**ASSIGNMENT**
Restate, word for word, the run of lines that starts at the line containing "Expand the Prosjekttype dropdown" and ends with the final line of the listing. Leave pictures out.
* * * * * * *
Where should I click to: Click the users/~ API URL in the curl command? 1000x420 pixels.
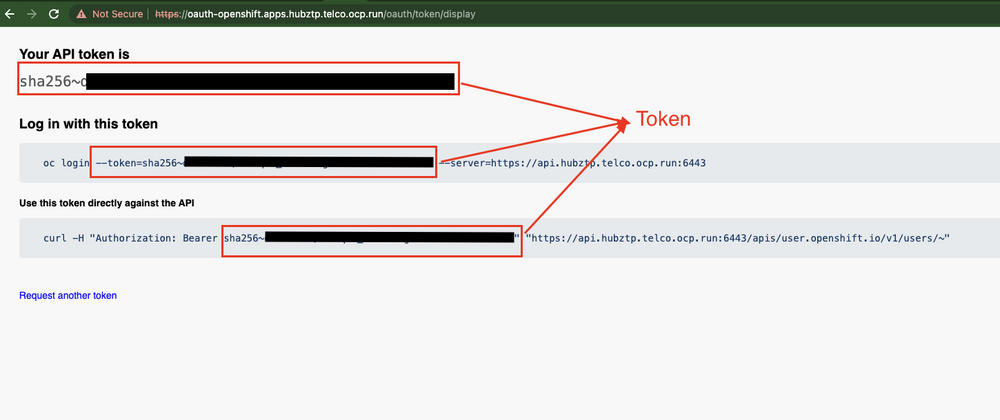pyautogui.click(x=738, y=238)
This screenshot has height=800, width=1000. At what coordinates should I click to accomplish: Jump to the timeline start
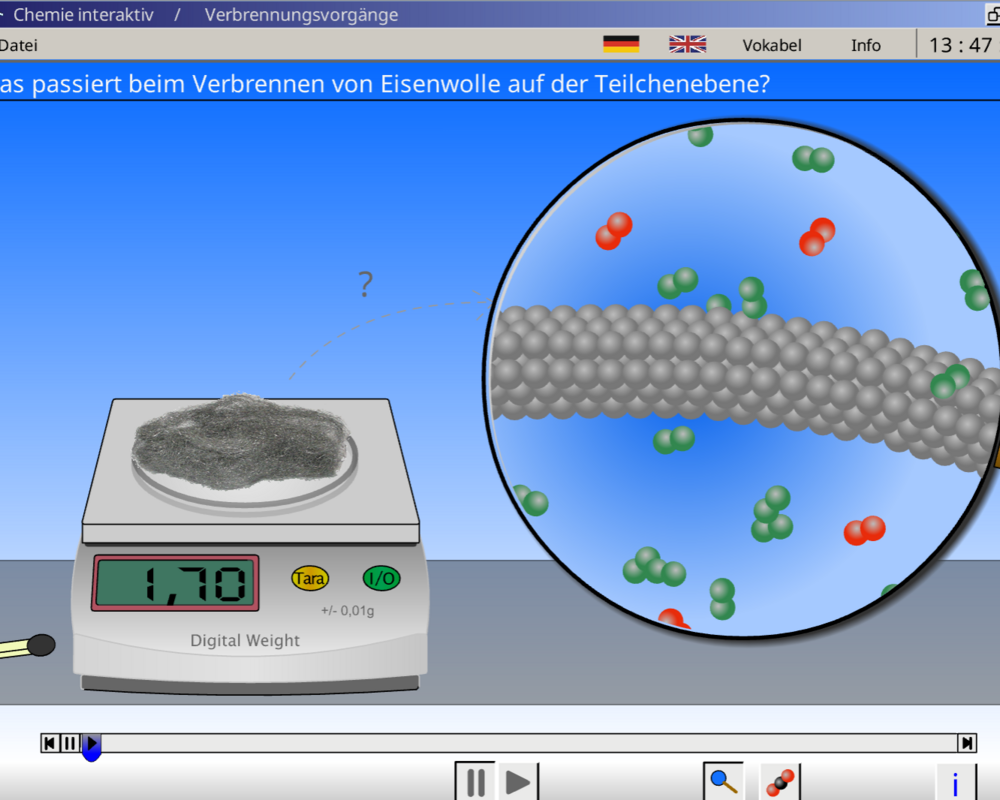[49, 743]
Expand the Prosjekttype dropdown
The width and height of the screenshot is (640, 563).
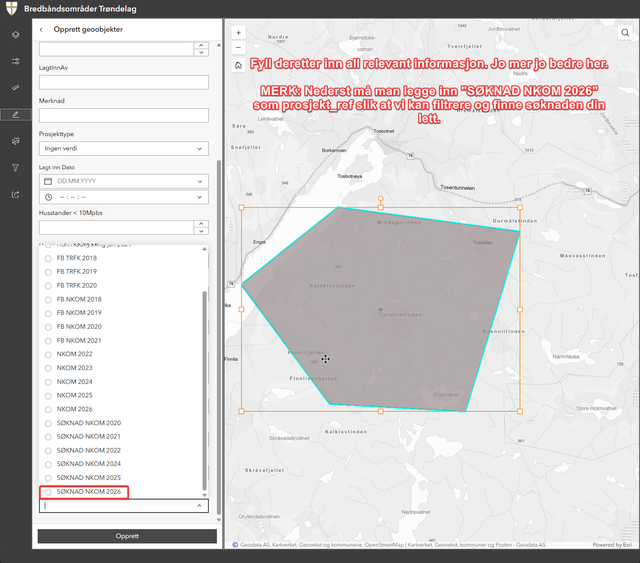click(x=124, y=149)
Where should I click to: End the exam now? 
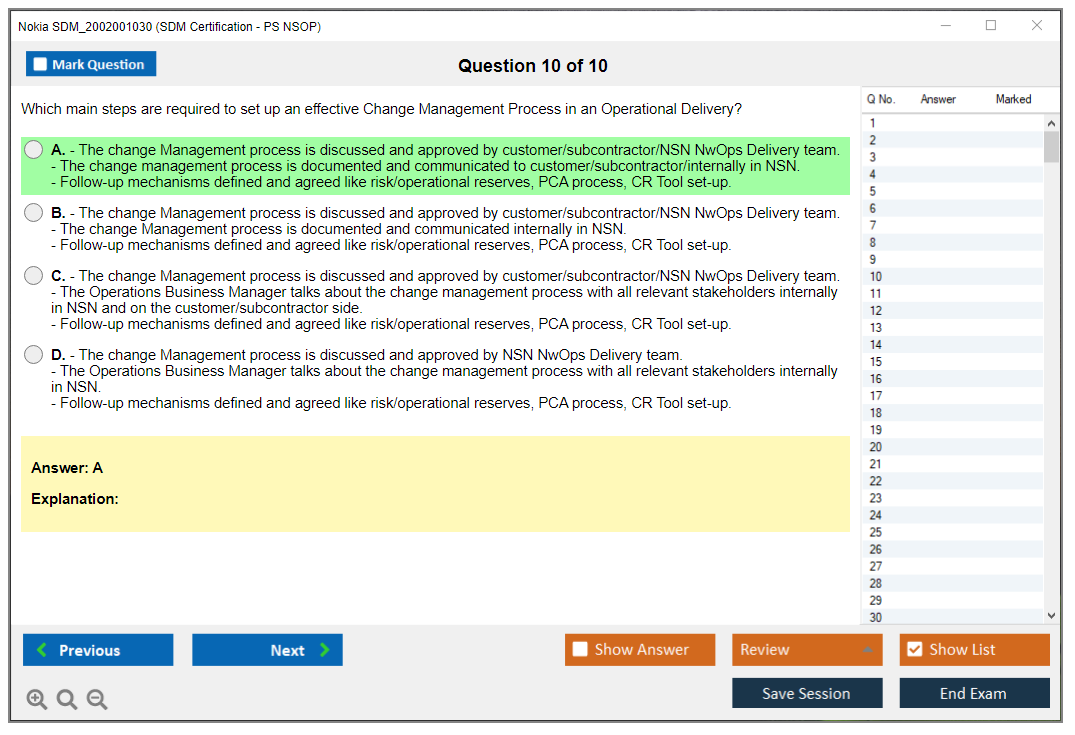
* * * * * * *
**RESULT BELOW**
Expand the Prosjekttype dropdown
The width and height of the screenshot is (640, 563).
click(x=124, y=149)
Where should I click to: End the exam now? 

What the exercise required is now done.